Here we go again. This devastating storm, which rapidly intensified yesterday before striking Port Hedland in northwestern Australia, was estimated to have 110 knot sustained winds by the Joint Typhoon Warning Center. 115 knot winds are the cutoff for a Category 4 storm on the Saffir-Simpson Scale. By these lights, George was a strong Category 3 storm.
But at least according to the advisory preserved here, the Australian Bureau of Meteorology’s tropical cyclone warning center in Perth was saying at one point that the storm had a minimum central pressure of 910 hectopascals (or millibars). For comparison, that’s also the minimum central pressure given for Category 5 Hurricane Ivan in the Atlantic in 2004, when the storm had 145 knot winds. And at least according to Wikipedia, it would be the lowest pressure in any storm so far this year. Does something sound amiss here?

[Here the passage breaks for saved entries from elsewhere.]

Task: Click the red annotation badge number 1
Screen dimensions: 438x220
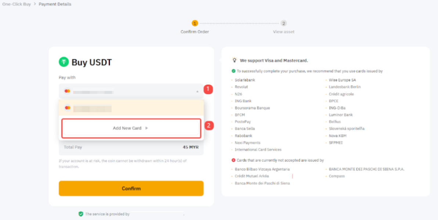Action: point(208,89)
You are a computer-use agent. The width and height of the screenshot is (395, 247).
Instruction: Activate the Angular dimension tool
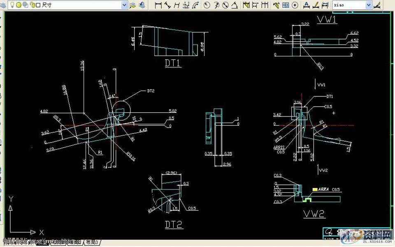coord(235,5)
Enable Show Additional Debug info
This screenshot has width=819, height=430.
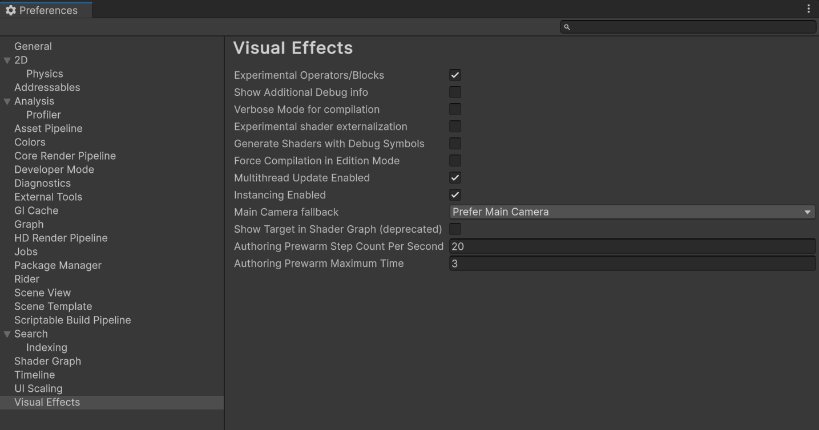(455, 92)
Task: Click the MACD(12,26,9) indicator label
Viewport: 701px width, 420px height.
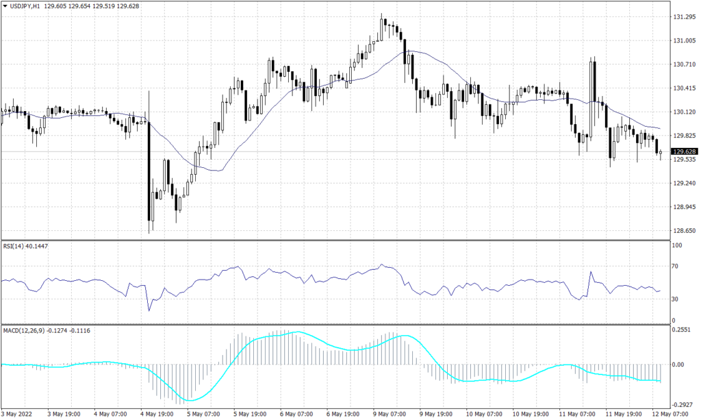Action: [x=24, y=330]
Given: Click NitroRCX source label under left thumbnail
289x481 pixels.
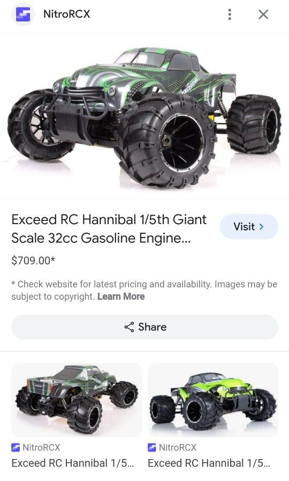Looking at the screenshot, I should coord(41,448).
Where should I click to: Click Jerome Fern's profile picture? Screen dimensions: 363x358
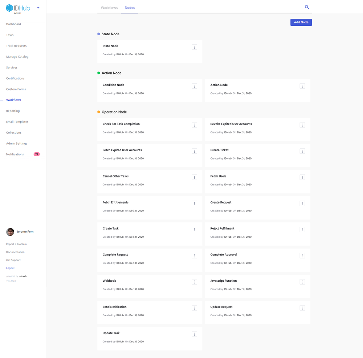point(10,232)
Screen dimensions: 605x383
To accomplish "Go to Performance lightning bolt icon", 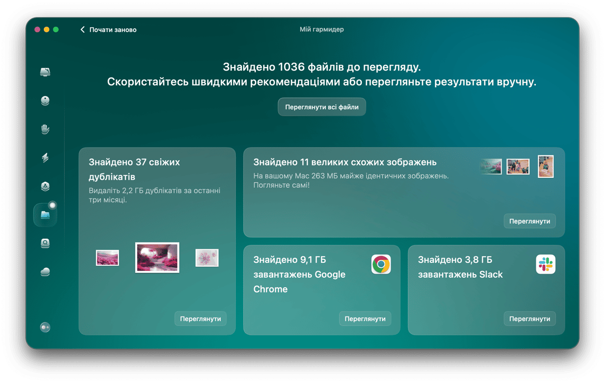I will click(45, 158).
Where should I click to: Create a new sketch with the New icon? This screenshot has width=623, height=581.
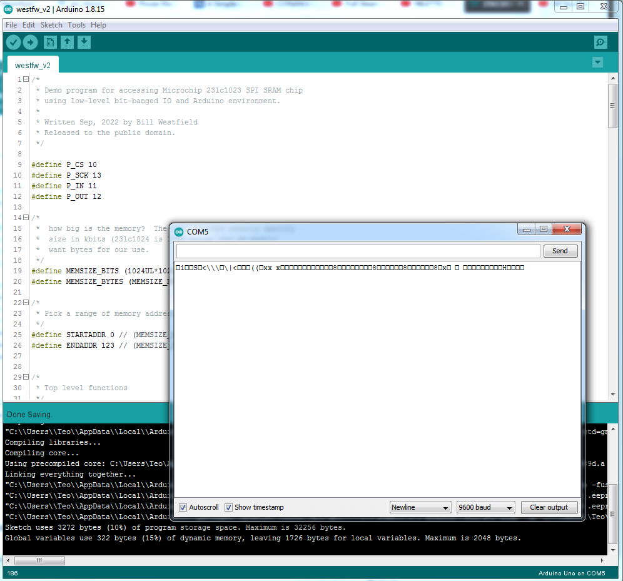tap(49, 42)
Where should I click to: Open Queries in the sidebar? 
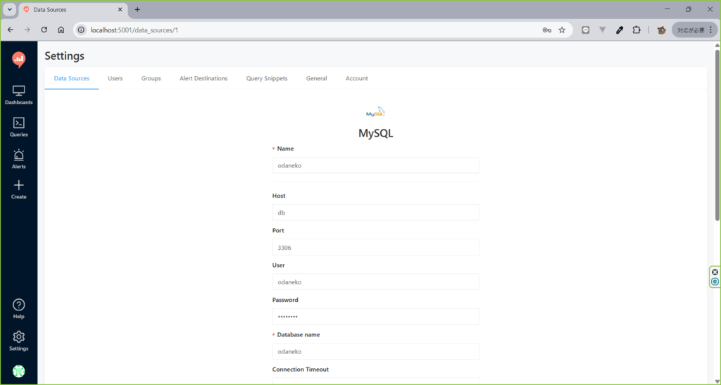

It certainly does to me. Using the so-called Atkinson/Holiday wind pressure relationship employed by the Joint Typhoon Warning Center–see e.g., here–a storm with 110 knot winds should have an estimated minimum pressure of 933 millibars/hectopascals. Every storm is different and the Atkinson/Holiday formula is just a rough guide. Nevertheless, if that 910 mb/hPa measurement reported by Perth is right, this storm might have been much stronger than a Category 3.
My guess is that with this hurricane, as with so many others, we’re going to wind up with a lot of uncertainty about how strong it actually was.
P.S.: I’m not sure what the basis for the 910 mb/hPa measurement was….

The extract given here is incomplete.